Work item:
Look through the material below and copy every line containing the word "computer".

Data excerpts:
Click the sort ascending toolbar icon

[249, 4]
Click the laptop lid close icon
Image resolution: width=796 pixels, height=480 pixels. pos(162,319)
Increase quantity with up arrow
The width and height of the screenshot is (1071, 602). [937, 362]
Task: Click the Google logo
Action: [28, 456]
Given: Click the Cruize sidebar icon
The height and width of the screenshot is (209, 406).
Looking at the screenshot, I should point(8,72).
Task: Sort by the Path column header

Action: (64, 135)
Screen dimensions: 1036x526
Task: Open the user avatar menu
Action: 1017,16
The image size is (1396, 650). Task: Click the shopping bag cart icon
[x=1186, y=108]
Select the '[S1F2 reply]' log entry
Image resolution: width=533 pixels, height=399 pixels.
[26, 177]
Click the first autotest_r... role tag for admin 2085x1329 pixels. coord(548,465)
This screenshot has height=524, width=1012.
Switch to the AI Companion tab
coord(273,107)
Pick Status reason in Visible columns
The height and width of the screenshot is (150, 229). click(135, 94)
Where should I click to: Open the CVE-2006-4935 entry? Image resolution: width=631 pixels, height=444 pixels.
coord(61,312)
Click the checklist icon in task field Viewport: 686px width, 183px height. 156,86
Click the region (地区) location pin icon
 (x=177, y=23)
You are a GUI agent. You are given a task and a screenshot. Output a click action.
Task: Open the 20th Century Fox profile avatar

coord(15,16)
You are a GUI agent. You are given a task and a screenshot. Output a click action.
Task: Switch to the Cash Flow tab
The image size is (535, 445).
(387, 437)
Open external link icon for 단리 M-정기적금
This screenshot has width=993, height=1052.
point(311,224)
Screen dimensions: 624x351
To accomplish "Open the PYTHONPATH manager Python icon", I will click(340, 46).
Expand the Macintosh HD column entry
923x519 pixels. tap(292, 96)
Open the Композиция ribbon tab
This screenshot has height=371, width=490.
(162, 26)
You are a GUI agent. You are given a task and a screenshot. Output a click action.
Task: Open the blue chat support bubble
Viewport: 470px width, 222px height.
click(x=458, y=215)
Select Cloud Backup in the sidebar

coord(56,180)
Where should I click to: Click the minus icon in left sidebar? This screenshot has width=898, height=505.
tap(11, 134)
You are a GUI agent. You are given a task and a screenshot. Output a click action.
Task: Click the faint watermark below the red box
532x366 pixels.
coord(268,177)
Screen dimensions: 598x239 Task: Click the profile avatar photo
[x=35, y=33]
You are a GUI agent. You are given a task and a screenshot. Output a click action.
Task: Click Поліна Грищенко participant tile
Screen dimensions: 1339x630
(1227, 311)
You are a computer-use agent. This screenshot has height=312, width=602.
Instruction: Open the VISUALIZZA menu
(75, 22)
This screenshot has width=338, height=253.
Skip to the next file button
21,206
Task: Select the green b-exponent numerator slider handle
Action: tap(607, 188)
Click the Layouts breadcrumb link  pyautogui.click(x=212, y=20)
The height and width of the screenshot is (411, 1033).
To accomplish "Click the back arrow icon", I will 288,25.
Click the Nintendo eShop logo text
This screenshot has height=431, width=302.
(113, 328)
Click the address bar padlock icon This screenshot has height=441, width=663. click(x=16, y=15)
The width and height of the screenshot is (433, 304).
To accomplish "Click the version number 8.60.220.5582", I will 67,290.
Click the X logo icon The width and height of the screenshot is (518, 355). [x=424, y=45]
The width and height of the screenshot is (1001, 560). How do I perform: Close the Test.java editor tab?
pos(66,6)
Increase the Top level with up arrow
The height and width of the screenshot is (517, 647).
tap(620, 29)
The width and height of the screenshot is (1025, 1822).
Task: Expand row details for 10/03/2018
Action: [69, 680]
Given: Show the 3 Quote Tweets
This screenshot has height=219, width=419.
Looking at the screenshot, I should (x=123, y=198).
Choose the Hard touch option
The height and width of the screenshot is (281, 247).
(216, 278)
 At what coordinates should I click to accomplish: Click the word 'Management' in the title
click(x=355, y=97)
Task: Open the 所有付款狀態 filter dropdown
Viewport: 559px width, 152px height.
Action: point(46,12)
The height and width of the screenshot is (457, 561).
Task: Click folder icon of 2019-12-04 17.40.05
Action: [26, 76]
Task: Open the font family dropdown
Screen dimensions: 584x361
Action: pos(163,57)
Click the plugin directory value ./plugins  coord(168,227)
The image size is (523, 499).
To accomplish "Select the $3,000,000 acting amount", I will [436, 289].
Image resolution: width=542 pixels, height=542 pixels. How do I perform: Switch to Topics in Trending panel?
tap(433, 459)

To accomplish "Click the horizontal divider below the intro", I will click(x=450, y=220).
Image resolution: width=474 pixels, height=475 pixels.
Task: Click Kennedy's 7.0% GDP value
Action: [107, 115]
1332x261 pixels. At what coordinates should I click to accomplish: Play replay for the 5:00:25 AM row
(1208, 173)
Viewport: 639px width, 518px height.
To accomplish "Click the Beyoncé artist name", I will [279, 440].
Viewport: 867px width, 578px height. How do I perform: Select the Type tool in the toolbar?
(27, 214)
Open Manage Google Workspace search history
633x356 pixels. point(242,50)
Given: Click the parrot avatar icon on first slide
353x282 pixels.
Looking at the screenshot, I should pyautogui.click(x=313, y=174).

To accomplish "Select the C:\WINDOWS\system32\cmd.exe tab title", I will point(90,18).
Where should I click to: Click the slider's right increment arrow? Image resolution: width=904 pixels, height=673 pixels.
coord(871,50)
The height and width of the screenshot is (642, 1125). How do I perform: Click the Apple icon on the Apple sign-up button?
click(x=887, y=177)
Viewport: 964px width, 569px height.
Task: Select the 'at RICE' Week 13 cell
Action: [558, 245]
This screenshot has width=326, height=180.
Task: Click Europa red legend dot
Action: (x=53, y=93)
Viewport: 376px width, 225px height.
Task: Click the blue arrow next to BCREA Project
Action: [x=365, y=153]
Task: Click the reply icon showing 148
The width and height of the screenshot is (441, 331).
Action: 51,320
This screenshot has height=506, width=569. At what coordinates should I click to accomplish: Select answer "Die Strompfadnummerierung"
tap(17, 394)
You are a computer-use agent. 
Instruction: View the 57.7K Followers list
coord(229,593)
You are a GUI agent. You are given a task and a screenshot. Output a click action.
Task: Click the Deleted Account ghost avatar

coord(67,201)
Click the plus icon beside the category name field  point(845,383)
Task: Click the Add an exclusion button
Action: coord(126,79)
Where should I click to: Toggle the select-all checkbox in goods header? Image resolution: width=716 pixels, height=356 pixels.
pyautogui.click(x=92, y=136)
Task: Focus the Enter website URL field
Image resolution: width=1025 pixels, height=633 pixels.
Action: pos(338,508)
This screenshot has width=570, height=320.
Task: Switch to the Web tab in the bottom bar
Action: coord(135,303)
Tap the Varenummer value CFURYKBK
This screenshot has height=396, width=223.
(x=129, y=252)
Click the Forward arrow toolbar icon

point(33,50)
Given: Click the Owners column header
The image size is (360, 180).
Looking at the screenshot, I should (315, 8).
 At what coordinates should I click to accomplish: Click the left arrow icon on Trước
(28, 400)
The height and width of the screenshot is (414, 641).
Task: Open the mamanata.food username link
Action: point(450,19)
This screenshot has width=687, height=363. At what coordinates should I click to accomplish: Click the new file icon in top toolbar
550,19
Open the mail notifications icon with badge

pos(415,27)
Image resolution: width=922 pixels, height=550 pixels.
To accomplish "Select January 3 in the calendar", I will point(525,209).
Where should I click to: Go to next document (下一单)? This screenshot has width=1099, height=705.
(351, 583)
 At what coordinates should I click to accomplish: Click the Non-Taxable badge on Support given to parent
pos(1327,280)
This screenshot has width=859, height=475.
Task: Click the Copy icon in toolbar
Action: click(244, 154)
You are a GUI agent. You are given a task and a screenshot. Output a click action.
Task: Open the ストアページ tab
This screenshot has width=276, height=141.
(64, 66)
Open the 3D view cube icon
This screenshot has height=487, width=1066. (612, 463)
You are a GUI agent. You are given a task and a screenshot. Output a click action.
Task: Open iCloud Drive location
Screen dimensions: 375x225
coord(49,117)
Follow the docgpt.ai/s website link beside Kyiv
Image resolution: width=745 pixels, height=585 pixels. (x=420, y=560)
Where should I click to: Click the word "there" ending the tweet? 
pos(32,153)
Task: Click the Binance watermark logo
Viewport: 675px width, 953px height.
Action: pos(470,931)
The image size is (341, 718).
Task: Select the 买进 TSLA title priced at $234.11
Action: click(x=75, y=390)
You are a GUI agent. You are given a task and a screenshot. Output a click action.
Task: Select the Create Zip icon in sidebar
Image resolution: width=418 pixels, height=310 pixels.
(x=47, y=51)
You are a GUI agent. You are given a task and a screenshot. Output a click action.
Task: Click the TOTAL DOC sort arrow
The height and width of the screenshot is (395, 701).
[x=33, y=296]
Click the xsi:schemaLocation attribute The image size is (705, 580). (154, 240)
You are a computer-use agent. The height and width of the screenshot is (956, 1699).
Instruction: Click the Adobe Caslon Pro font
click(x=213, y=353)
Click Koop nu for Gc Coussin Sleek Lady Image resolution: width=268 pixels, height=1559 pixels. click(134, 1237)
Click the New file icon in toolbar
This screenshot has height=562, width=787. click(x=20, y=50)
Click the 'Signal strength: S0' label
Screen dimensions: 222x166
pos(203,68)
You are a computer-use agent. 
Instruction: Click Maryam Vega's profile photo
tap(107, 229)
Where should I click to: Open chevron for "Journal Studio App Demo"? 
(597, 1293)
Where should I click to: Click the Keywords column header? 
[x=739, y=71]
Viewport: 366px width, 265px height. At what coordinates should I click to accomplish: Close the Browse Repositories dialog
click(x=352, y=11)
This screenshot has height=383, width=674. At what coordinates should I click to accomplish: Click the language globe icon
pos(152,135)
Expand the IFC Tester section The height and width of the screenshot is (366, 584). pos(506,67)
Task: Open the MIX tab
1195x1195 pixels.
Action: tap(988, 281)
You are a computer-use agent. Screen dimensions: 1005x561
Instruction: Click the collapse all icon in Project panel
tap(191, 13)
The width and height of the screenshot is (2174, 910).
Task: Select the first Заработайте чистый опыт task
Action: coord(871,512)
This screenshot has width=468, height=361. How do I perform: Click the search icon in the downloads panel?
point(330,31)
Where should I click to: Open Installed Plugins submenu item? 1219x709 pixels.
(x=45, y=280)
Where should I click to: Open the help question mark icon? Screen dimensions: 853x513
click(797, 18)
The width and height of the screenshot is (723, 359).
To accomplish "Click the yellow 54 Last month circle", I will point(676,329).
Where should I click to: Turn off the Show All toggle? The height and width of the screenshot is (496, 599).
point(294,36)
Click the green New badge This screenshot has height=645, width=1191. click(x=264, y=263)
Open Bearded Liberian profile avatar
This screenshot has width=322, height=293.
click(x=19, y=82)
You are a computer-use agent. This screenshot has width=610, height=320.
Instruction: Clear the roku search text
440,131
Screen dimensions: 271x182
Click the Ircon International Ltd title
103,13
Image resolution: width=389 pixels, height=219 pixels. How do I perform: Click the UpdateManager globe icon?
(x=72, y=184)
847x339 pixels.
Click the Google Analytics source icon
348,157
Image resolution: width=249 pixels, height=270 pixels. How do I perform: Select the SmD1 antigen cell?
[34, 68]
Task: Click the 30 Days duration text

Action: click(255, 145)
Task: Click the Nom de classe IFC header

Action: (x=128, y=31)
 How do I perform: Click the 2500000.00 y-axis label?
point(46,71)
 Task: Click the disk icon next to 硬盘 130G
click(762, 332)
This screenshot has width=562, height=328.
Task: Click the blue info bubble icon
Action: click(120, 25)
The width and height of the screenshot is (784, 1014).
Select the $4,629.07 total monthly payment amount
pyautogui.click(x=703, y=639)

Task response:
You are a computer-use agent. This screenshot has height=312, width=602.
You are a computer-use agent. 
You are a computer-use agent. The height and width of the screenshot is (956, 1699).
You are a computer-use agent. 
You are a computer-use agent. Screen dimensions: 1005x561
You are a computer-use agent. This screenshot has width=610, height=320.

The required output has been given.